GIVEN PASSAGE ▸
• • • • •

Admittedly, by its own language, section 10-10 of the School Code does not apply to districts "governed by special Acts." This language has been held to exclude special charter districts such as the one under consideration from the coverage of section 10-10. (City of Waukegan v. Stanczak (1955), 6 Ill.2d 594, 600, 129 N.E.2d 751.) However, this fact does not alter the result achieved here since the Board of Education in question derives its power to appoint from section three of its special charter and does not rely on section 10-10. Still, the language of section 10-10 is another indicia of the intent of the Legislature to create a statutory scheme wherein the Board of Education is given the power of appointment to fill a vacancy in its ranks.

• • • • •

SOURCE DATA ▸
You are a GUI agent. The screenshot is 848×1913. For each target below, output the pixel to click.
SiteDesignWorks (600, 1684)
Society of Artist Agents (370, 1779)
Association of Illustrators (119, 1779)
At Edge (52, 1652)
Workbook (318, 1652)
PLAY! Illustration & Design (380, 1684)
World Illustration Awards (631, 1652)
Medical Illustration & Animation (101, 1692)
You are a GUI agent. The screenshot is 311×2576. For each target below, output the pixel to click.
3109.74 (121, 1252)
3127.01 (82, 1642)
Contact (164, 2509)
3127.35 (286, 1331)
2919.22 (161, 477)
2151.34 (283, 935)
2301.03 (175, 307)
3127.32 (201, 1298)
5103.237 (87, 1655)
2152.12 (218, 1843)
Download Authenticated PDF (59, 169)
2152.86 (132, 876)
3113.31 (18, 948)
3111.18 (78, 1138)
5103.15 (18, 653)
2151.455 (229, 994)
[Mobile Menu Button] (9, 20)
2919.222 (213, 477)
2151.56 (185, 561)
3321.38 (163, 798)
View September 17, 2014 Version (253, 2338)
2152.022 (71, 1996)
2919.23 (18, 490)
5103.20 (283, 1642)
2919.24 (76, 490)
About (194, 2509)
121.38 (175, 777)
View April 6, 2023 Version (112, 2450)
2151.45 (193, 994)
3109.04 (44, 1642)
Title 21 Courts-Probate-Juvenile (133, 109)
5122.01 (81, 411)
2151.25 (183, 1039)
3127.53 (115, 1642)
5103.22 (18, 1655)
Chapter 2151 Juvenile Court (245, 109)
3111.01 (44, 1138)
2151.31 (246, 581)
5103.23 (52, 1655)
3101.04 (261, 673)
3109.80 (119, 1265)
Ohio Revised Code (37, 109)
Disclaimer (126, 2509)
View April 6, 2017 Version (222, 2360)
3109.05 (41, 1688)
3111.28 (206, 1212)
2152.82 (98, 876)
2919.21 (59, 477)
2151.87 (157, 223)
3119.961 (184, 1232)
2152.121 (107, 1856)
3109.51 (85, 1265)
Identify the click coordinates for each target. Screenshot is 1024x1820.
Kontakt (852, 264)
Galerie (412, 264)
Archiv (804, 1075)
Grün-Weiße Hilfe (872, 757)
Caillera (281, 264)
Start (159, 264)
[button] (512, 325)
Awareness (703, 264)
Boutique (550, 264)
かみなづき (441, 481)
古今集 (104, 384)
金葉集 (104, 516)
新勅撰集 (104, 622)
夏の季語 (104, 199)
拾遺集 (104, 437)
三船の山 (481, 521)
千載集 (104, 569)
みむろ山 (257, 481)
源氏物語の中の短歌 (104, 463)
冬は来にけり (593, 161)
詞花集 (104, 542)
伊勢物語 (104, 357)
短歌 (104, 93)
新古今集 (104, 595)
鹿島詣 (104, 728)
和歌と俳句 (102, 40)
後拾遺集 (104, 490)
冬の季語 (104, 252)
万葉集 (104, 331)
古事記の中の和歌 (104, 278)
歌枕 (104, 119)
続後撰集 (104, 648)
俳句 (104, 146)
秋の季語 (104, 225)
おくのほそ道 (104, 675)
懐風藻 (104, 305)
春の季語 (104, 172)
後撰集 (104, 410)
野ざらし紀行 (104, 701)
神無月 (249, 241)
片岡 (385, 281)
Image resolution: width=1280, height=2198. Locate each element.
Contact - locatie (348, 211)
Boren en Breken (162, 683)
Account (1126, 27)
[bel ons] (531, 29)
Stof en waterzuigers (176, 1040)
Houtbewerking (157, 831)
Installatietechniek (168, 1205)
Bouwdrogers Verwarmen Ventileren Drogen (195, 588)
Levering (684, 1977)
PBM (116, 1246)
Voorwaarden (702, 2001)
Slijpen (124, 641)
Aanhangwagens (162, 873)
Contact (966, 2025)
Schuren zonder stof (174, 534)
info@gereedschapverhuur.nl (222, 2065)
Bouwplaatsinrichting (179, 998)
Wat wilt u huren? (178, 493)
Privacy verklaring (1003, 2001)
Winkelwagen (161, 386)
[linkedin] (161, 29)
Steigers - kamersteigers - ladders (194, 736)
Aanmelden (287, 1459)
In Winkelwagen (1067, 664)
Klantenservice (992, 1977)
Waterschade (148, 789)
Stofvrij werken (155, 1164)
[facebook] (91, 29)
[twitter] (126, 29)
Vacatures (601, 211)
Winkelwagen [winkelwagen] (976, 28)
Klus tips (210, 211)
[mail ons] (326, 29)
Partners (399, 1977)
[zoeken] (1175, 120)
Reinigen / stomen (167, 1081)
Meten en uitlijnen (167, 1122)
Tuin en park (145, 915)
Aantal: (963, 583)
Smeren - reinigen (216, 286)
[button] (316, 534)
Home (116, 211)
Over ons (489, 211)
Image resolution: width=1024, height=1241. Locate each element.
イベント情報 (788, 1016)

• • • • •

EXERCISE DIRECTIONS ▸ Carry on the court opinion excerpt on the Board of Education's power to fill vacancies, picking up after its final sentence. The rows come from a separate source and are unrelated to the court opinion excerpt.

OUTPUT FOR THIS EXERCISE ▸
• 7, 8 Statutes in pari materia should, wherever possible, be reconciled rather than repealed by implication. Indeed, statutes relating to the same subject are presumed to be governed by a singular spirit and policy. Section three of the special charter of the City of Springfield gives the Board of Education the power of appointment when a vacancy occurs because of the resignation of a member. That power is not irreconcilably inconsistent with the language of section 32-2.6 of the School Code. Moreover, to the extent that the School Code confers a similar power on school trustees, boards of directors and boards of education elected under the School Code it is harmonious with the general spirit and intent of the School Code.

Accordingly, for the reasons expressed herein the judgment appealed from is reversed.

Judgment reversed.

SMITH, J., concurs.

Mr. PRESIDING JUSTICE TRAPP specially concurring:

I concur in the result, but for different or additional reasons.

The trial court concluded that by reason of the provisions of Ill. Rev. Stat. 1969, ch. 122, par. 32-2.6, the charter power of the Board to fill a vacancy by appointment until the next annual election was eliminated, and that the only statutory means for filling such vacancy was by election.

Consideration of the statutory scheme of the School Code demonstrates that the exercise of the appointive power under the special charter is neither incompatible or in conflict with the provision at issue for election to fill a vacancy.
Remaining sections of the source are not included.